New York officials and the National Park Service are at odds over a security plan to protect visitors at the Statue of Liberty when it reopens July Fourth.
Senator Charles Schumer and New York Commissioner Raymond Kelly want the park service to reverse a plan that would require visitors to stop at nearby Ellis Island for security screening after boarding boats from either Lower Manhattan or New Jersey.
Previously, passengers were pre-screened with airport-style metal detectors at the departure dock.
"This screening was put in just after the horrific events of Sept. 11. And I can tell you, in our judgment, the threat has not abated," Kelly said.
Terrorist groups, he added, "have an interest in targeting locations that represent America."

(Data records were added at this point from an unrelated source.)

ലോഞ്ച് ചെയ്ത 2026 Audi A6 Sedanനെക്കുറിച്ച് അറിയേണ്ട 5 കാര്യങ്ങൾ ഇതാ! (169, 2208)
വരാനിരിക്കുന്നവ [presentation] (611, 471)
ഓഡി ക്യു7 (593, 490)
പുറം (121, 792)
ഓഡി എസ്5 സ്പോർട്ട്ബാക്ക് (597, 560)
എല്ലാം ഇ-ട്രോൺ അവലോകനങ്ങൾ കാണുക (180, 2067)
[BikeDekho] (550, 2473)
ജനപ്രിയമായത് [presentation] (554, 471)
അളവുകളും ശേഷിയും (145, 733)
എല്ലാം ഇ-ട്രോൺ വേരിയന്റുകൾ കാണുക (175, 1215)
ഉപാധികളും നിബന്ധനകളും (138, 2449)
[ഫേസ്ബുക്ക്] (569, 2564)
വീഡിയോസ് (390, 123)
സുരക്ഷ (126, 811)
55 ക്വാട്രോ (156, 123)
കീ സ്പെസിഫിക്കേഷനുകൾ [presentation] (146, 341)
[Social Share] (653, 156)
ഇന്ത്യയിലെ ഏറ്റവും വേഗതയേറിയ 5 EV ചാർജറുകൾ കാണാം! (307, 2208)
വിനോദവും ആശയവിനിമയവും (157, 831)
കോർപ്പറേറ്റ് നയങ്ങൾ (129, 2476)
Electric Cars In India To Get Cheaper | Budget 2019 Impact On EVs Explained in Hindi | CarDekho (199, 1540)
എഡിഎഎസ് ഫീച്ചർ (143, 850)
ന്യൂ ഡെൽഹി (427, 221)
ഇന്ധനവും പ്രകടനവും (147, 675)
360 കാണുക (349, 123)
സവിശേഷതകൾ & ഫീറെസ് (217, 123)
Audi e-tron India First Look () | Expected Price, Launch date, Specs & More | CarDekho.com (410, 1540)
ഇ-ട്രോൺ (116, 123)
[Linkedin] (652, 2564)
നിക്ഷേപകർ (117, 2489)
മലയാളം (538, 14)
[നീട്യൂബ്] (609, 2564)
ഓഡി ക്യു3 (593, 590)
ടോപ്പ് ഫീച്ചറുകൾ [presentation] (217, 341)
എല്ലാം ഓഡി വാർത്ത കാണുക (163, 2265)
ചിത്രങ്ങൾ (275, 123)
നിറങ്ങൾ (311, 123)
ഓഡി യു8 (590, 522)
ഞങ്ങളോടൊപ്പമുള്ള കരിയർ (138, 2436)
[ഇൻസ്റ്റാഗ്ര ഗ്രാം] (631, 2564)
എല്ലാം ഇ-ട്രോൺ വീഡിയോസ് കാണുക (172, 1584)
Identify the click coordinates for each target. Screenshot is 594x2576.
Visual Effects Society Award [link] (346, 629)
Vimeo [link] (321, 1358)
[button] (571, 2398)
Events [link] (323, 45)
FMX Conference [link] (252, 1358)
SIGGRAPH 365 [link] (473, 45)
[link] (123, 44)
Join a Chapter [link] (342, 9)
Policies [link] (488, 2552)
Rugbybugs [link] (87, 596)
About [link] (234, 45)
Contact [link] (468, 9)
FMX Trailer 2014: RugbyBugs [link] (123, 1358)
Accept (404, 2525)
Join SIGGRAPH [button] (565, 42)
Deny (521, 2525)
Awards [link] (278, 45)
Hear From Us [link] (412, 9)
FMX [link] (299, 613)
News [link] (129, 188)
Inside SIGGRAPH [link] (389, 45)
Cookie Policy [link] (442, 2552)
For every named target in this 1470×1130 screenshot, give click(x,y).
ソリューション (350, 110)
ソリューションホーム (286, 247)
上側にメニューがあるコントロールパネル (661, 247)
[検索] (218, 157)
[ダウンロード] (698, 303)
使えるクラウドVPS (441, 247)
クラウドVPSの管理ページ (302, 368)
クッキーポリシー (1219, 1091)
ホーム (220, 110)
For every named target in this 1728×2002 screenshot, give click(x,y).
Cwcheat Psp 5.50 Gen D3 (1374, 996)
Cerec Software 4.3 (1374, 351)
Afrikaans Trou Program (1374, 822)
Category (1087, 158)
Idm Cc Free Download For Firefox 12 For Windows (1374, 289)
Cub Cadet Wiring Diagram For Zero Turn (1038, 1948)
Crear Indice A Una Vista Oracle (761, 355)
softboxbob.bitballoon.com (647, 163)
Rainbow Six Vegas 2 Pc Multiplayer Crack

Schumer added, "I know the NPS cares deeply about the monument and its visitors but in this case I think they've made a mistake and should rethink this policy change."
The park service has not responded.
Both officials said any additional costs could be covered in the fee charged to visit the island. They also advocated scheduled ticketing to help reduce lines.
Except for the proposed screening area, the Ellis Island Immigration Museum, which suffered severe damage to its infrastructure during the storm, will remain closed for repairs.
The statue was closed after Superstorm Sandy even though the statue, which is on higher ground on the island, remained intact.
Storm surges flooded Liberty Island, destroying boilers and electrical systems.